Nos pacientes que recebem dieta enteral ou parenteral, a prescrição de insulina basal segue os mesmos princípios do fluxograma 2. A dieta enteral pode ser administrada em infusão contínua ou intermitente. Na infusão intermitente, deve-se coordenar a aplicação das insulinas rápidas com os períodos alimentares. Na infusão contínua, a monitorização da glicemia capilar pode ocorrer a cada 6 horas e uso do esquema basal-plus (ou seja, insulina rápida apenas se escapes de hiperglicemia).
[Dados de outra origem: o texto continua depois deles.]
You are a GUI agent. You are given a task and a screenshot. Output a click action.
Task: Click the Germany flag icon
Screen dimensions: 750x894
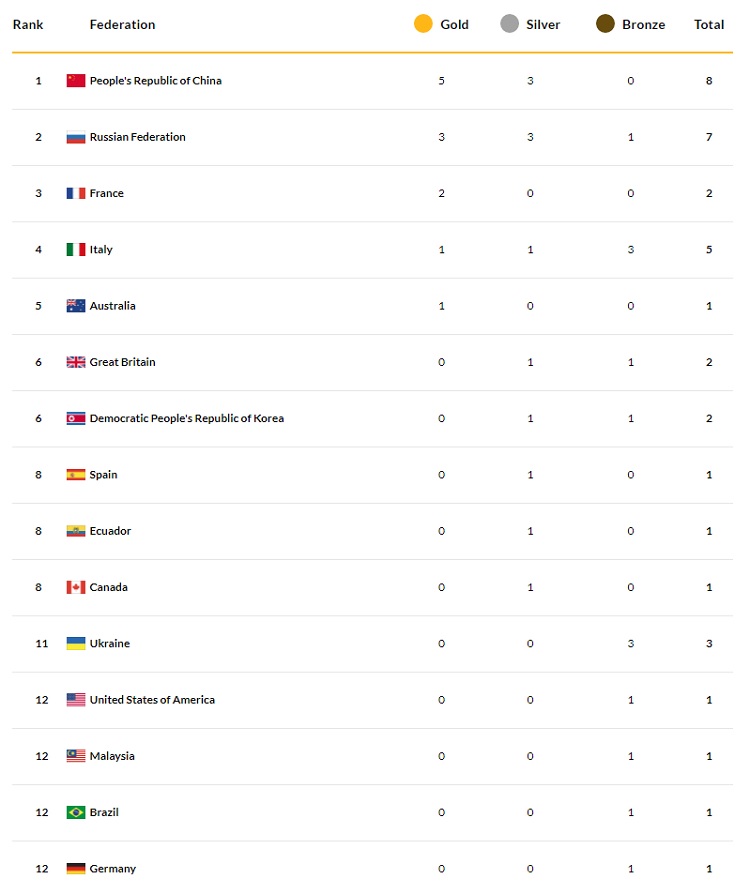[76, 869]
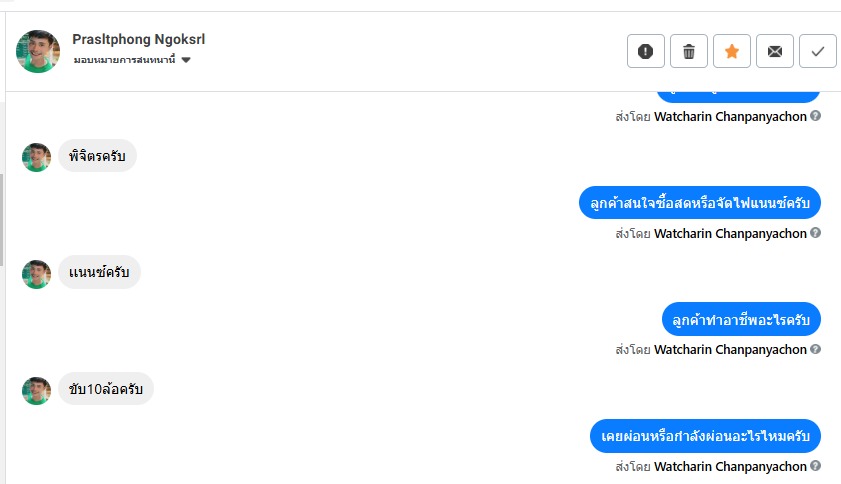This screenshot has width=841, height=484.
Task: Click the spam report exclamation icon
Action: [x=646, y=52]
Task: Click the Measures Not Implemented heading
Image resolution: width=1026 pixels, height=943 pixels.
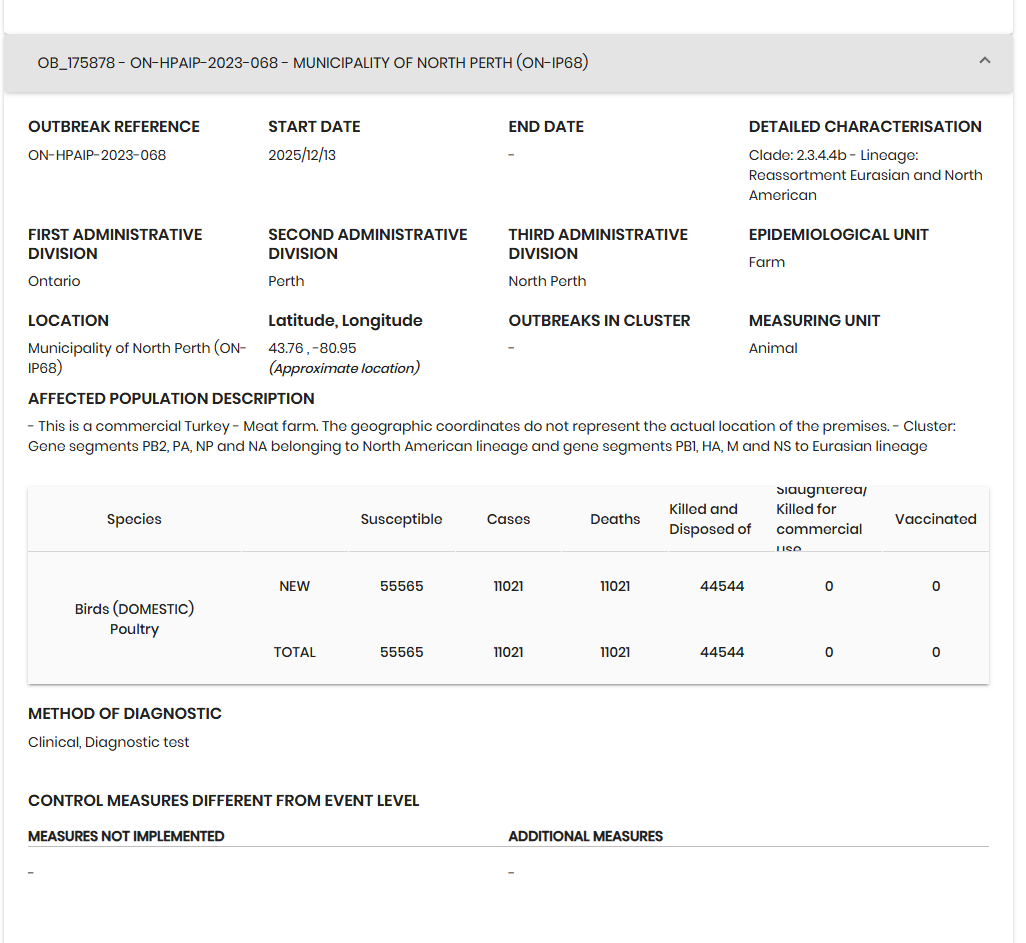Action: tap(126, 836)
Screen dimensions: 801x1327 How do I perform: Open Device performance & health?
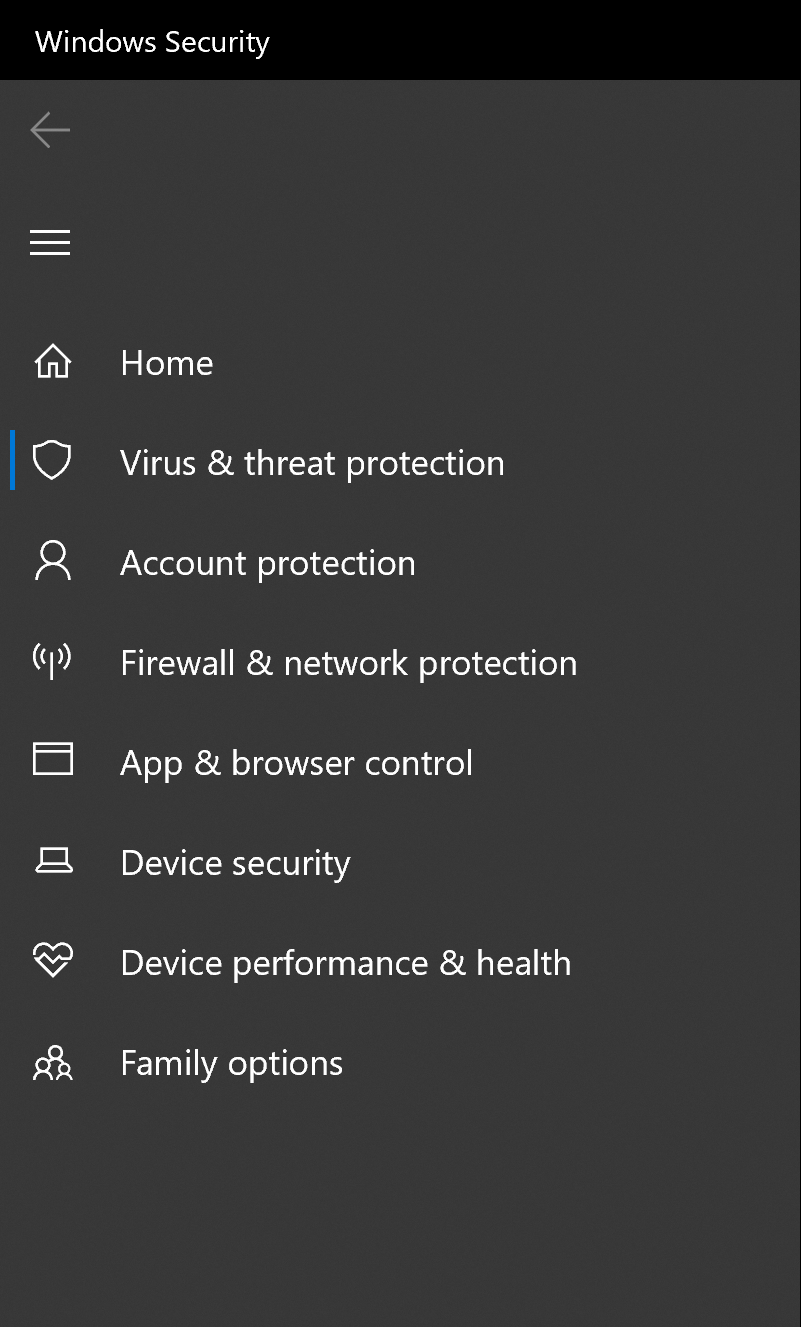tap(345, 963)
A hiperglicemia associada aos glicocorticoides se apresenta de duas formas: a hiperglicemia persistente (múltiplos valores >180 mg/dL ao longo do dia) e a hiperglicemia vespertina. Na hiperglicemia persistente, seguem-se as recomendações do fluxograma 2. Na hiperglicemia vespertina, a curva de alteração da glicemia é semelhante ao efeito da insulina NPH administrada pela manhã. Um esquema sugerido pela SBD é o uso da insulina NPH pela manhã, com a dose inicial 0,1 UI/Kg/dia para cada 10 mg de prednisona ou equivalente. A dose máxima inicial é 0,4 UI/Kg/dia, utilizada para pacientes em uso de 40 mg de prednisona ou mais. Essa recomendação se aplica apenas aos pacientes com predomínio de hiperglicemia vespertina [1]. 

A solicitação da hemoglobina glicada (HbA1c) durante a hospitalização ajuda a diagnosticar casos desconhecidos de DM e a guiar a conduta na alta hospitalar [11]. A prescrição de alta pode seguir da maneira abaixo:

  • HbA1C < 8%: alta hospitalar com o mesmo esquema de tratamento utilizado antes da internação.
  • HbA1C entre 8 a 10%: alta hospitalar com otimização do tratamento domiciliar prévio
  • HbA1C > 10%: alta hospitalar com esquema basal-bolus ou uso de antidiabéticos orais associados a insulina basal. 

Exemplo: paciente com doença pulmonar obstrutiva crônica recebendo 40 mg/dia de prednisona às 8 horas da manhã está apresentando hiperglicemias por volta das 17 horas sempre em valores entre 200 e 300 mg/dL. O que fazer

Resposta: Pode-se instituir um esquema de 0,4 UI/Kg/dia de insulina NPH a ser aplicada em dose única pela manhã ou associada a outras formas de insulinização caso apresente descontroles em outros momentos do dia.